In December 2022, McCormick announced that a sequel was officially happening, with principal photography scheduled for 2023. In January 2024, Nielsen confirmed that developments on the sequel were ongoing while confirming that she would reprise her role from the first installment. In March 2024, producer David Leitch confirmed production was set to begin by the end of 2024. In June 2024, Timo Tjahjanto was confirmed to be directing the sequel from a script written by Derek Kolstad and Aaron Rabin, with literary contributions from Umair Aleem and Odenkirk, the latter reprising his role, as well. In July 2024, Sharon Stone was confirmed to have been cast in the sequel along with an August 15, 2025, release date.

===Potential crossover===
In March 2021, Kolstad was asked about the potential for a crossover between the John Wick franchise and Nobody. As the films are distributed by different companies (Lionsgate and Universal, respectively), Kolstad indicated this was unlikely and stated the franchises were "very different"; at most, he would like to see it done in a small and subtle Easter egg-reference manner.

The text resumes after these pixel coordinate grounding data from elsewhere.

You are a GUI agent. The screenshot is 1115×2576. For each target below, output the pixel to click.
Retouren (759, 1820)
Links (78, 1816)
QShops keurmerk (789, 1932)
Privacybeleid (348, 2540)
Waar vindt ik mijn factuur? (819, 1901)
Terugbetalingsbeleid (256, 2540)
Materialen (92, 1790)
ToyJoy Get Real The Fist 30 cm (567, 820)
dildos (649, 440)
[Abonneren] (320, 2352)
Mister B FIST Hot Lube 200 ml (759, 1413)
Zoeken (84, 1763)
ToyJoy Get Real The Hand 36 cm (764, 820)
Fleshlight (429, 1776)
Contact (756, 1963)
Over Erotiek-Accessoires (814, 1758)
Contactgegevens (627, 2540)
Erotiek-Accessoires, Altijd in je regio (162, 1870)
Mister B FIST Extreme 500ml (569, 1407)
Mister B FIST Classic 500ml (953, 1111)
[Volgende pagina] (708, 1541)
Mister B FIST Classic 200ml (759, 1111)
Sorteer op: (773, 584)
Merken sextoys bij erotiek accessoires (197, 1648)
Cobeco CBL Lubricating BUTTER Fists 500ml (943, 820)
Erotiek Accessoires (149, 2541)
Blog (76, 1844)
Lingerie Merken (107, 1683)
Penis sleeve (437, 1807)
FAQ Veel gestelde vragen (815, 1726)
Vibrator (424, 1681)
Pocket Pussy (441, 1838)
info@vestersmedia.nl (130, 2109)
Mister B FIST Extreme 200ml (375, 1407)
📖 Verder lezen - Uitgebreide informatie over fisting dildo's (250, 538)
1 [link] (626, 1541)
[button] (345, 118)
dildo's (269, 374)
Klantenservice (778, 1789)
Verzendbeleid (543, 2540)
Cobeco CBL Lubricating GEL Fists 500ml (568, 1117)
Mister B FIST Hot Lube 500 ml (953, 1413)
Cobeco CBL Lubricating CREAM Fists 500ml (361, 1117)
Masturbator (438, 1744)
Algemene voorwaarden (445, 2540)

Later that month, director Ilya Naishuller was asked about a potential crossover, and pointing out that two different studios are involved, said, "That's all I'll say. I mean, everything's possible. Stranger things have definitely happened, but... yeah."

In June 2021, Kolstad stated that if any crossover occurred, he would prefer it in a minimalist fashion, and opined that he would prefer John Wick and Hutch Mansell be on the same side should the characters share more screen time.